- **About this task**
Could you set down exactly the lines in the records below between the line holding "Click the orange dot on the volume knob" and the line holding "Image resolution: width=833", inclusive?

Saved data entries
======

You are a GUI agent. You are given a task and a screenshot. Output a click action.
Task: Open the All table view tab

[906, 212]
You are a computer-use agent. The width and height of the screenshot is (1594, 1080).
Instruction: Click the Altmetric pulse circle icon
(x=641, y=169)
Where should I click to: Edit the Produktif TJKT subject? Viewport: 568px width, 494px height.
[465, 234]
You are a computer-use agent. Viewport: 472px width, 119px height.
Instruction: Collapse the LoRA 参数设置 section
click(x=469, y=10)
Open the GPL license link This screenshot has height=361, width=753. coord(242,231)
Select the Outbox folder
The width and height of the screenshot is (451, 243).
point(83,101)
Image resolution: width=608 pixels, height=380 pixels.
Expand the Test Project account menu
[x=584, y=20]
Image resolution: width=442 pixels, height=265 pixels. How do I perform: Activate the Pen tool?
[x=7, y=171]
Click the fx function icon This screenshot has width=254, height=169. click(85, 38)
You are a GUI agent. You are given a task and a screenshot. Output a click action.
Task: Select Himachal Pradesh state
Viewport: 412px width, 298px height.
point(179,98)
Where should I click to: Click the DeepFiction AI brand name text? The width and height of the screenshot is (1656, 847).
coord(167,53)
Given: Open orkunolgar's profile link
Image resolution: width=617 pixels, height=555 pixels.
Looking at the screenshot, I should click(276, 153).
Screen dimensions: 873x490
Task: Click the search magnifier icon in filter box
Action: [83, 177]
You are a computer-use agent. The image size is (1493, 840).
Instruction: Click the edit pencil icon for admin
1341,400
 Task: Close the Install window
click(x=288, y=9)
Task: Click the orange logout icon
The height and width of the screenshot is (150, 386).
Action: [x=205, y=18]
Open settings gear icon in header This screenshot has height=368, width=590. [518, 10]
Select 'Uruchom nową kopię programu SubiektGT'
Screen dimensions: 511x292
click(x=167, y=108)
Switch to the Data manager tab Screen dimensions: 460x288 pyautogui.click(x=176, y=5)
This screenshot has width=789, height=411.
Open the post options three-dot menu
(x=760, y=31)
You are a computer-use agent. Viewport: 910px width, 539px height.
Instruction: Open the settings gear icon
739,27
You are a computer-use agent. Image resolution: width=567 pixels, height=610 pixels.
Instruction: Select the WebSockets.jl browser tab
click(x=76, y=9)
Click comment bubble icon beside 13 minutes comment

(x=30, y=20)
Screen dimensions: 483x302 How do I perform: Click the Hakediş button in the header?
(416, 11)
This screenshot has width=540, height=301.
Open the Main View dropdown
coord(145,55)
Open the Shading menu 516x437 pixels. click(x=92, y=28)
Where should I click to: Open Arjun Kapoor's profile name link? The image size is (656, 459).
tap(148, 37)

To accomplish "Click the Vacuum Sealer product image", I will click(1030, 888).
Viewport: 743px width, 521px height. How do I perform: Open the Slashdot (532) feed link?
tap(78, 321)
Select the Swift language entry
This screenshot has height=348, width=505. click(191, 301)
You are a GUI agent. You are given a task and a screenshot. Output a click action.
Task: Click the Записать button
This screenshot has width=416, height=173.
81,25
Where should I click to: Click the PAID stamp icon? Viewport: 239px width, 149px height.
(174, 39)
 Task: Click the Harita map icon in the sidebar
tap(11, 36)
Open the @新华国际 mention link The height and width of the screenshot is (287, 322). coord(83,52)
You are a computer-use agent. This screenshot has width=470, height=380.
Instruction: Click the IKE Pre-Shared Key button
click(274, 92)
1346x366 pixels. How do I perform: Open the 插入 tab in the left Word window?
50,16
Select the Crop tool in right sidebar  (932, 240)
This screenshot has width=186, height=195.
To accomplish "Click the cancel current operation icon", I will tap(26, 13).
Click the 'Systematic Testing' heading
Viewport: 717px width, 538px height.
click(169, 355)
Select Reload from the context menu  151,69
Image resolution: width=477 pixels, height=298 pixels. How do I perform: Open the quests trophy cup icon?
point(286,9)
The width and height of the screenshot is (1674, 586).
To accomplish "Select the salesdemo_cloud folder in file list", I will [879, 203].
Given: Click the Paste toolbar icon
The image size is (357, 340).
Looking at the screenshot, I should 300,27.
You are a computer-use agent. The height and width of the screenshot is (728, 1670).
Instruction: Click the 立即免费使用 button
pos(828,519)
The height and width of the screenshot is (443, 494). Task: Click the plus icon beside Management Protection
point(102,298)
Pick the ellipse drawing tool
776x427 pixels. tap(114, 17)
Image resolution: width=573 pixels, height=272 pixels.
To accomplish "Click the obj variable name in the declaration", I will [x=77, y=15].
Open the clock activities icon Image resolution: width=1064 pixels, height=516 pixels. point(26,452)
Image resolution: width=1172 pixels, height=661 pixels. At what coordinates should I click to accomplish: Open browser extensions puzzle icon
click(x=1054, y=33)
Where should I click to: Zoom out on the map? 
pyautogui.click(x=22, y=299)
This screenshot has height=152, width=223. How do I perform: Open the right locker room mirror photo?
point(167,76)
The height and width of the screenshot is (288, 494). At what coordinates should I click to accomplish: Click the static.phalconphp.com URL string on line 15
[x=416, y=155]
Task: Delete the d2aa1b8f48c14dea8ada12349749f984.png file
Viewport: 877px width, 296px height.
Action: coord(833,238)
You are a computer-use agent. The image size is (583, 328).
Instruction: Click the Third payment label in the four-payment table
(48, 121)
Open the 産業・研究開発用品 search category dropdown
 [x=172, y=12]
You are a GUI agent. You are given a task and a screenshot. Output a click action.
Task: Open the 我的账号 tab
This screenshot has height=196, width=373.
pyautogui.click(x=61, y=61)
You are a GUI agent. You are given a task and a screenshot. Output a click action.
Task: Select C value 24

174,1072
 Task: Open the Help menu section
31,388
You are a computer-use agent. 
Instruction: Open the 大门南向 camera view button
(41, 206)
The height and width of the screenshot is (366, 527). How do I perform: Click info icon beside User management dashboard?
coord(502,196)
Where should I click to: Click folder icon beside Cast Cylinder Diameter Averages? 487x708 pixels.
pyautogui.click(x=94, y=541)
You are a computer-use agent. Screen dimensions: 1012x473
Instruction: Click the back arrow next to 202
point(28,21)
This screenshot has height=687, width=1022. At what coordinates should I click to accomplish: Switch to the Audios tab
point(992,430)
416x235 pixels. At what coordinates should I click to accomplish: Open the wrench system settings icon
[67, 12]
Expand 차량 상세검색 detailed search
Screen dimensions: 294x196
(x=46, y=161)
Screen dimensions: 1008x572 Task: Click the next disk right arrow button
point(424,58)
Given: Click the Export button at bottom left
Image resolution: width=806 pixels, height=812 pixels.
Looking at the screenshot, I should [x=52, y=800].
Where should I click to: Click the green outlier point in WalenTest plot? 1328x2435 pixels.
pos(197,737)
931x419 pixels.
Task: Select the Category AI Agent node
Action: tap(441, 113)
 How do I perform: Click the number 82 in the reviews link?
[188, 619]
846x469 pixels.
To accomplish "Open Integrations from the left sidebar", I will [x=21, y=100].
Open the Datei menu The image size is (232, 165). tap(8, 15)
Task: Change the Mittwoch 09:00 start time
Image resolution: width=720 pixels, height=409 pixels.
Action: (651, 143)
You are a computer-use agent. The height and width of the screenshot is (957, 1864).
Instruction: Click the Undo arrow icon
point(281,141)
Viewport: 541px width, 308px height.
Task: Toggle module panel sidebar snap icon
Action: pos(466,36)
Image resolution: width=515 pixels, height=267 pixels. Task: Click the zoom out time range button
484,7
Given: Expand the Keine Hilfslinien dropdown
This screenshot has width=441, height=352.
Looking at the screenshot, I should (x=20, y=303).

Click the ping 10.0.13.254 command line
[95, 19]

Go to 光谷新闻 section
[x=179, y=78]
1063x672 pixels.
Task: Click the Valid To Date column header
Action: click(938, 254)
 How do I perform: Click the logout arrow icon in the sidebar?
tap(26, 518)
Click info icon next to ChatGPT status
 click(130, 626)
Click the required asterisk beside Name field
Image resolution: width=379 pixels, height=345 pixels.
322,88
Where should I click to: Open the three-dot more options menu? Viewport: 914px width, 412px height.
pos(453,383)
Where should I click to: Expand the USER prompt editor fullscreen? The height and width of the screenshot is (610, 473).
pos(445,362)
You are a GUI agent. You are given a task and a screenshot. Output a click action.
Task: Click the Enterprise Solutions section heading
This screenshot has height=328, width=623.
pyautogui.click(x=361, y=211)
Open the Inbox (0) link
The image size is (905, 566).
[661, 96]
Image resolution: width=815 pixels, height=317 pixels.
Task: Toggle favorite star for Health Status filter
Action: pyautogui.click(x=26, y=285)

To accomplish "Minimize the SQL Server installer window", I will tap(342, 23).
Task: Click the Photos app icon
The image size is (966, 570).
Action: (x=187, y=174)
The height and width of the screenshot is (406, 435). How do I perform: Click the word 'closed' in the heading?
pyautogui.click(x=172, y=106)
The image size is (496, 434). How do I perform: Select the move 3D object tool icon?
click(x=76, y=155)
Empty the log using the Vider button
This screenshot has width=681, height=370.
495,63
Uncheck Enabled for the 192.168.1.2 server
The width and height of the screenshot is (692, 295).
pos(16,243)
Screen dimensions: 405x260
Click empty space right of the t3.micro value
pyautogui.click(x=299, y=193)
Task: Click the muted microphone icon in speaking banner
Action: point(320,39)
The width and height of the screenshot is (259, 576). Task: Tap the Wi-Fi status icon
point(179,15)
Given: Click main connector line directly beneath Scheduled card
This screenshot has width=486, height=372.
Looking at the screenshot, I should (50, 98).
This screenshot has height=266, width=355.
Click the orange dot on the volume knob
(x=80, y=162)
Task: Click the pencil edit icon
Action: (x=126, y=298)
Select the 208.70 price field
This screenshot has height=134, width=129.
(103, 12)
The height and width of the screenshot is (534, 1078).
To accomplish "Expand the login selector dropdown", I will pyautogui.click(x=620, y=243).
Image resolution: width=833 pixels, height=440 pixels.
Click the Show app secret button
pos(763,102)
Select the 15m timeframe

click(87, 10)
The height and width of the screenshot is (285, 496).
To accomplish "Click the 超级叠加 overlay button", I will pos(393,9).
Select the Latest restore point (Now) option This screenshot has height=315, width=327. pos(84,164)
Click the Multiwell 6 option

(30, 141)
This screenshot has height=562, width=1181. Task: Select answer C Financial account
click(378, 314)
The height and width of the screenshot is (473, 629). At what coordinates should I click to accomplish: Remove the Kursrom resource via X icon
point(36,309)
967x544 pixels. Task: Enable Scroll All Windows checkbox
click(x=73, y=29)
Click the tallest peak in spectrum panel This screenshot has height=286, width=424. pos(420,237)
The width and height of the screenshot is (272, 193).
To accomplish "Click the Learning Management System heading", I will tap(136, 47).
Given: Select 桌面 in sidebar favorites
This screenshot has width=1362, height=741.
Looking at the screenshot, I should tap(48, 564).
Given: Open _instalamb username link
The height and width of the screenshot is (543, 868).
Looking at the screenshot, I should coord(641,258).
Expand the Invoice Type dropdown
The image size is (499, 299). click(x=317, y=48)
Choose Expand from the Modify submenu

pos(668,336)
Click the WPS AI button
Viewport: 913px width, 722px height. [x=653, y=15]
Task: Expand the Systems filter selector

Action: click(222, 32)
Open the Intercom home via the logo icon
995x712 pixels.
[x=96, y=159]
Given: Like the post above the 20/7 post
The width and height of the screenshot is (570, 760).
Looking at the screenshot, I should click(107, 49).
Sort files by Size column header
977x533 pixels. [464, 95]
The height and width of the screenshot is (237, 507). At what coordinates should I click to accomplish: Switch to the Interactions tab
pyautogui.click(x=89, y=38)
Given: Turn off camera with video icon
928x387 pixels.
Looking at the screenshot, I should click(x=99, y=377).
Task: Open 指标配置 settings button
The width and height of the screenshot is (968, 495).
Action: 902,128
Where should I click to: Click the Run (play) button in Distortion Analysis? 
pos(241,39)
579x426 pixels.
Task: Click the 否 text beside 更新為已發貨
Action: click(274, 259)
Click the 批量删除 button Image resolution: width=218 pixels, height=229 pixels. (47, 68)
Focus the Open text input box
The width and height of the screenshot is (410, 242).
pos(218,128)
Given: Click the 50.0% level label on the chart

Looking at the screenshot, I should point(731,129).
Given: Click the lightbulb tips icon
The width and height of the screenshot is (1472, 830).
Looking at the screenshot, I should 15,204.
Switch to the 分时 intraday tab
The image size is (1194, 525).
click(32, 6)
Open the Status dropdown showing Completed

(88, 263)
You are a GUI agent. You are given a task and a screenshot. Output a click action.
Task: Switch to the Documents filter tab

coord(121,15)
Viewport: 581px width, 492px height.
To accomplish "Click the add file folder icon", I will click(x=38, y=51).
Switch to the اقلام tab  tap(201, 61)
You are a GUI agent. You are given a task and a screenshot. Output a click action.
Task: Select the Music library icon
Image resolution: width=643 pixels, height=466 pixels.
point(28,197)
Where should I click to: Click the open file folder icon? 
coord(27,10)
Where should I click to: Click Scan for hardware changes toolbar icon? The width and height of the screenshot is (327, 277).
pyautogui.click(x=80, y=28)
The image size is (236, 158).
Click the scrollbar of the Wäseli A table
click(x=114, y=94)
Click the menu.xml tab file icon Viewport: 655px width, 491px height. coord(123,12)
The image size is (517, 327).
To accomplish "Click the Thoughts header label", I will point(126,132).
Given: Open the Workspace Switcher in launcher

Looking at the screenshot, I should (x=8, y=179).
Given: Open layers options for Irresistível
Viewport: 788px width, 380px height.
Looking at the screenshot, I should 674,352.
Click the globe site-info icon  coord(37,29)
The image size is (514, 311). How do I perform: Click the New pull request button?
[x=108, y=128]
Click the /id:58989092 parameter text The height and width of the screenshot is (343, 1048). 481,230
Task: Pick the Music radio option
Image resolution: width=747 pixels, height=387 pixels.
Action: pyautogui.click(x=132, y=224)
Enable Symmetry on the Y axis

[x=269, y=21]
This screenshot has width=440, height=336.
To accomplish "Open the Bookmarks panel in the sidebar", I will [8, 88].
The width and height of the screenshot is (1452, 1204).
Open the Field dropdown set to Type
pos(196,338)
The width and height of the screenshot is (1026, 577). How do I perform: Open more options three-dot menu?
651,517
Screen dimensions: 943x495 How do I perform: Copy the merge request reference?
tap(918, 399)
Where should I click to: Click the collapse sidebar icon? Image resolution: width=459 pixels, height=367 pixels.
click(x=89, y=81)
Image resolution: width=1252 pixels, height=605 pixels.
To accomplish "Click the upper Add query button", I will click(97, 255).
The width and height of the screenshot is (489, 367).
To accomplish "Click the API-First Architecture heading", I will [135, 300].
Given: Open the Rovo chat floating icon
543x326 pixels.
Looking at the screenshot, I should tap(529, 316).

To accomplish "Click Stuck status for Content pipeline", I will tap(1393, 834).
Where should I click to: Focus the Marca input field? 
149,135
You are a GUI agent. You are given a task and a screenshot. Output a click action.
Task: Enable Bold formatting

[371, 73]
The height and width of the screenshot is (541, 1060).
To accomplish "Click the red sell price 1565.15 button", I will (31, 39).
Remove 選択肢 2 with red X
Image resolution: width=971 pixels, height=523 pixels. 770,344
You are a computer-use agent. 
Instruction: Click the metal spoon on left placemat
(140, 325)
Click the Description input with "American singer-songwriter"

======

- **Answer section**
Click the orange dot on the volume knob
(x=80, y=162)
Task: Click the pencil edit icon
Action: (x=126, y=298)
Select the 208.70 price field
This screenshot has height=134, width=129.
(103, 12)
The height and width of the screenshot is (534, 1078).
To accomplish "Expand the login selector dropdown", I will pyautogui.click(x=620, y=243).
Image resolution: width=833 pixels, height=440 pixels.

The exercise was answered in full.